All patients admitted to hospital or undergoing procedures have an increased risk of blood clots. Some 60 percent of all blood clots occur in hospital inpatients or patients who have recently been admitted to hospital.

One in four people worldwide die of conditions caused by thrombosis.

Dr Georges Ng Man Kwong, CCIO at the Northern Care Alliance, said: “Digitising our clinical pathways will streamline patient care in a number of specialties and really make a difference to both staff and patients.

“We look forward to rolling out further projects across the trust this year.”

The VTE electronic risk assessment is to be rolled out in phases across the hospitals as required, for all newly admitted patients over 16.

Doctors will be unable to prescribe medications until a VTE risk assessment has been completed for new admissions.

The first areas to pilot this initiative will be wards T7 and G2 at The Royal Oldham Hospital, followed by 15 and 16 at North Manchester General Hospital, then wards 8 and 9 at Fairfield General Hospital.
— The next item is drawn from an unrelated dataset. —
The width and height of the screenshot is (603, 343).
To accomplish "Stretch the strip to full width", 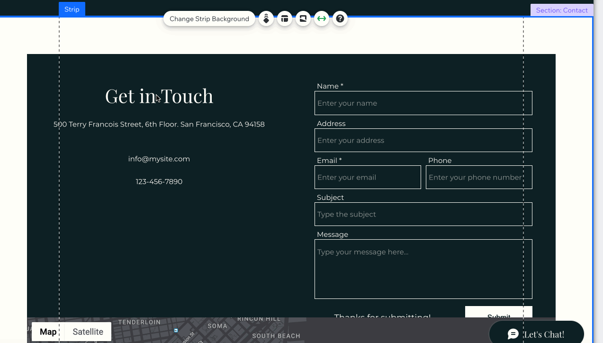I will [321, 18].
Once successful pilots have been completed, a full rollout for medical and surgical wards will commence trust wide.

Maternity, paediatrics, critical care and emergency department are not currently included in the programme.

The Northern Care Alliance (NCA) brings together Salford Royal and Pennine Acute hospital Trusts and serves patients in the Oldham, Bury, Rochdale and North Manchester areas.

It’s the second fast follower programme to be rolled out in the area in the last month.

A digital tool to detect delirium and dementia was been rolled out across Pennine Acute Hospitals NHS Trust in early May as part of their GDE fast follower programme.

Using a blueprint from GDE, Salford Royal Foundation NHS Trust, which was released as part of the first wave of digital blueprints in February, Pennine Acute Hospitals has now embedded the electronic screening into patient care.